Dwaj policjanci zatrzymani w związku ze śledztwem dotyczącym porwania i zabójstwa Krzysztofa Olewnika domagają się odszkodowania, za to że przed rokiem trafili za kratki. Chodzi o Remigiusza M. - byłego szefa policyjnej grupy operacyjnej z Radomia i Macieja M. z komendy miejskiej w Płocku.

Sąd analizował podstawy zatrzymania policjantów na specjalnym posiedzeniu w dniu 30 maja 2008 roku, na którym uznał ich zatrzymania za bezzasadne. Zatrzymanie policjantów i to wszystko, co się wokół tego działo, odcisnęło piętno na nich samych, ich rodzinach i dzieciach - powiedziała obrońca obu mężczyzn mecenas Jolanta Turczynowicz-Kieryłło. Nie podała wysokości odszkodowania, o jakie ubiegać się będą policjanci. Kwestia pieniędzy nie jest tu najważniejszą. Głównie chodzi o honor i odzyskanie dobrego imienia - oceniła obrońca.

W ocenie Włodzimierza Olewnika, ojca porwanego, sprawa o odszkodowanie to "skandal". Do uprowadzenia Krzysztofa Olewnika doszło w październiku 2001 r.
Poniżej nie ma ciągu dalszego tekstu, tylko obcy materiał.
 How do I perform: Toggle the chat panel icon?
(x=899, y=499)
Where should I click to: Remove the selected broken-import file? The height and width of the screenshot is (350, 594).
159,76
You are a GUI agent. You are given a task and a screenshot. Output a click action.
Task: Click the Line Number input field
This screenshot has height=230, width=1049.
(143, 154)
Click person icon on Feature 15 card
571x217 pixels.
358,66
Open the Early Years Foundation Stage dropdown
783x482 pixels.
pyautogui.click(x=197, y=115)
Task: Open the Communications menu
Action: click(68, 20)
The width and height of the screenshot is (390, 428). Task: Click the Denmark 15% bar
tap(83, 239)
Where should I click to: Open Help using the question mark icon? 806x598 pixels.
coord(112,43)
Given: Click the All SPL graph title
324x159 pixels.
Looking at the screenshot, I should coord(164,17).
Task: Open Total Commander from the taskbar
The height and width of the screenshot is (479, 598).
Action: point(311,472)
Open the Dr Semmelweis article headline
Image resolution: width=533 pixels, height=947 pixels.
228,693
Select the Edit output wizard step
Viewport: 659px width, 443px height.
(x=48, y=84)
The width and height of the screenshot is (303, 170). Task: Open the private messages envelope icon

Wkrótce sprawcy zażądali okupu. Kilkadziesiąt razy kontaktowali się z jego rodziną. W lipcu 2003 r. okup - 300 tys. euro - przekazano porywaczom. Olewnik nie został uwolniony. Miesiąc po odebraniu przez przestępców pieniędzy został zamordowany. Ciało ofiary, torturowanej przed śmiercią, znaleziono dopiero po pięciu latach od porwania i trzech od zabójstwa, w lesie w okolicach Różana nad Narwią.